TASK STATEMENT> The copy must hold every line from the one with "Where should I click to: Open Reading" through the end of the listing, word for word, and must hold no pictures.
[Opening LISTED ENTRIES section]
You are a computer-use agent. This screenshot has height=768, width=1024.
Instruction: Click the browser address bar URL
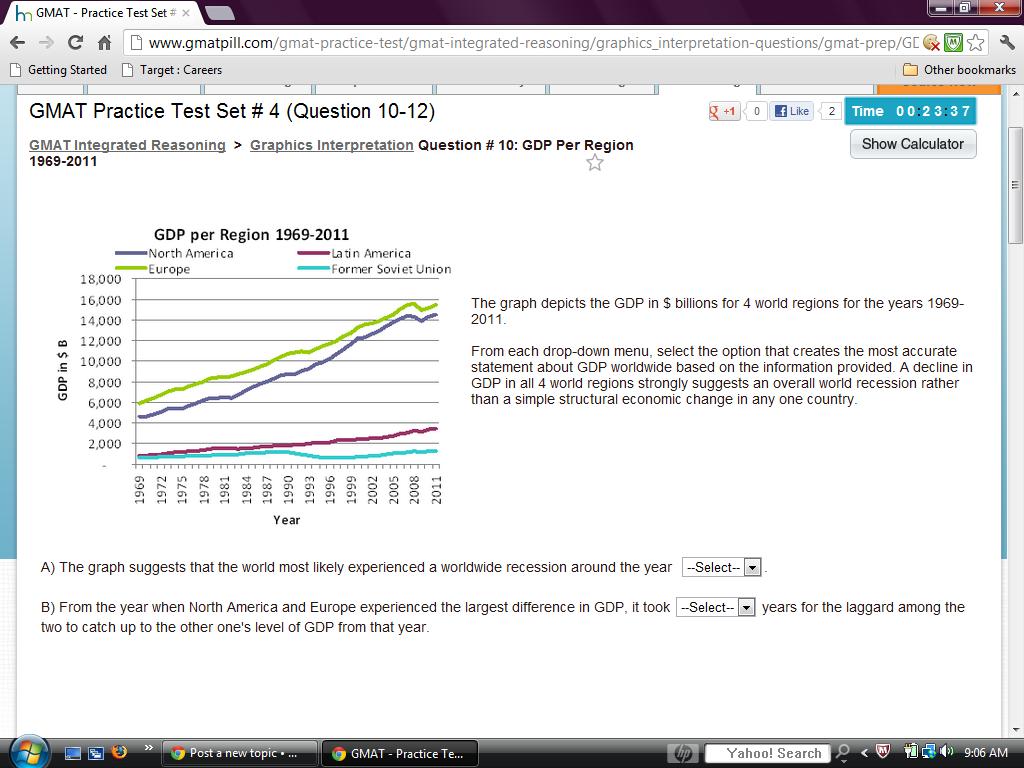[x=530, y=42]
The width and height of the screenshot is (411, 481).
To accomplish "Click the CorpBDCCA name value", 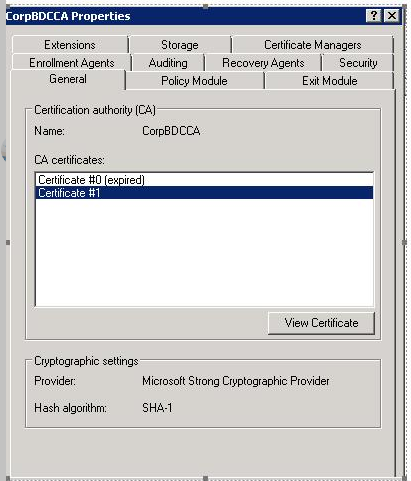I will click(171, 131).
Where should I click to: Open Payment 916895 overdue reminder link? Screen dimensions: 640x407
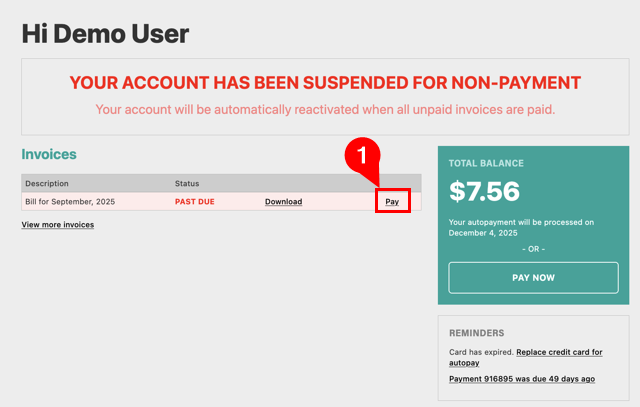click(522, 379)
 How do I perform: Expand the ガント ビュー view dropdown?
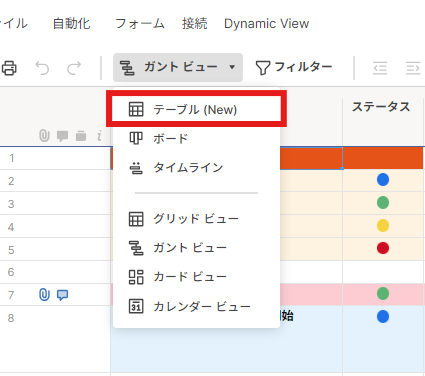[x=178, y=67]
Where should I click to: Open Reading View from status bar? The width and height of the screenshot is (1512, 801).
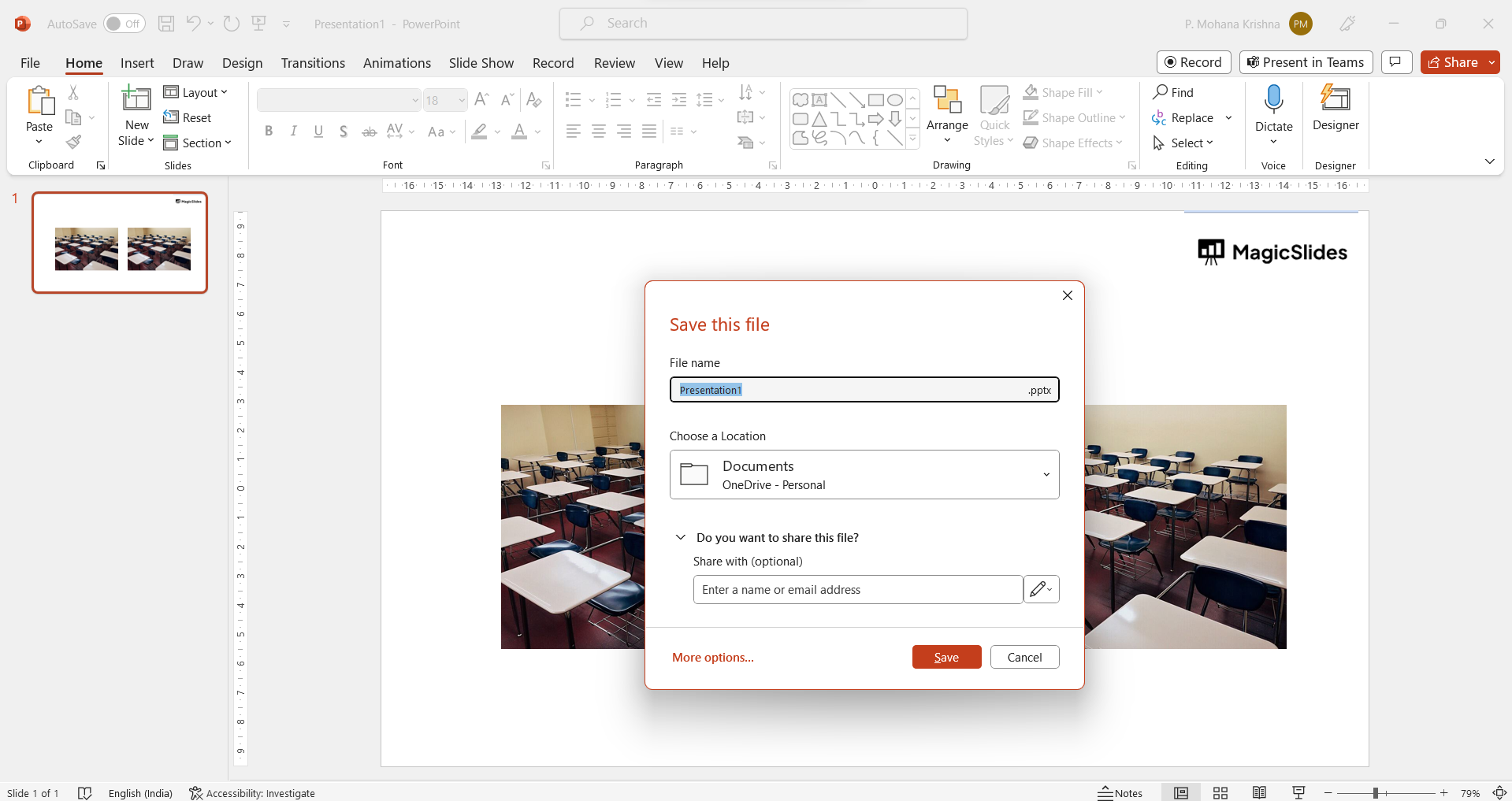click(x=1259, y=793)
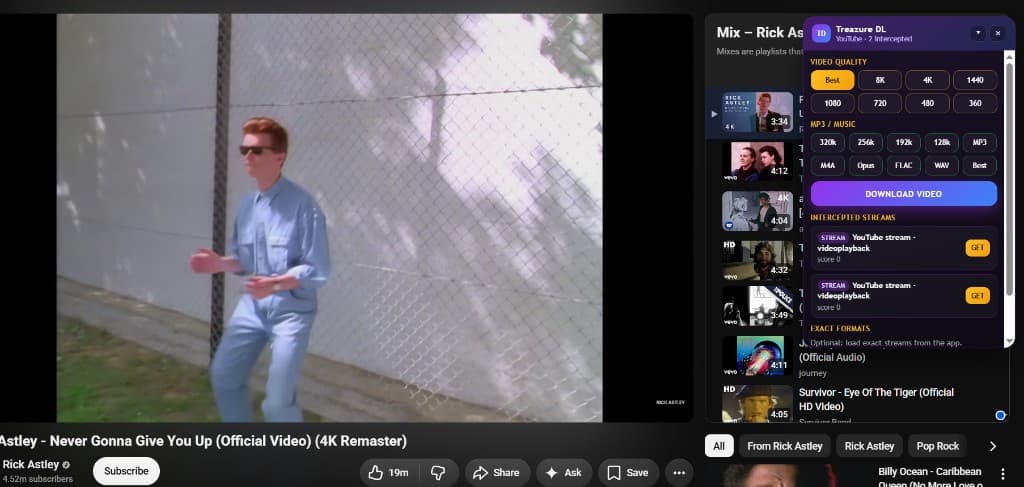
[Closing LISTED ENTRIES section]
EXERCISE SOLUTION>
Where should I click to: Open Reading View from status bar? The width and height of the screenshot is (1512, 801).
click(x=1259, y=793)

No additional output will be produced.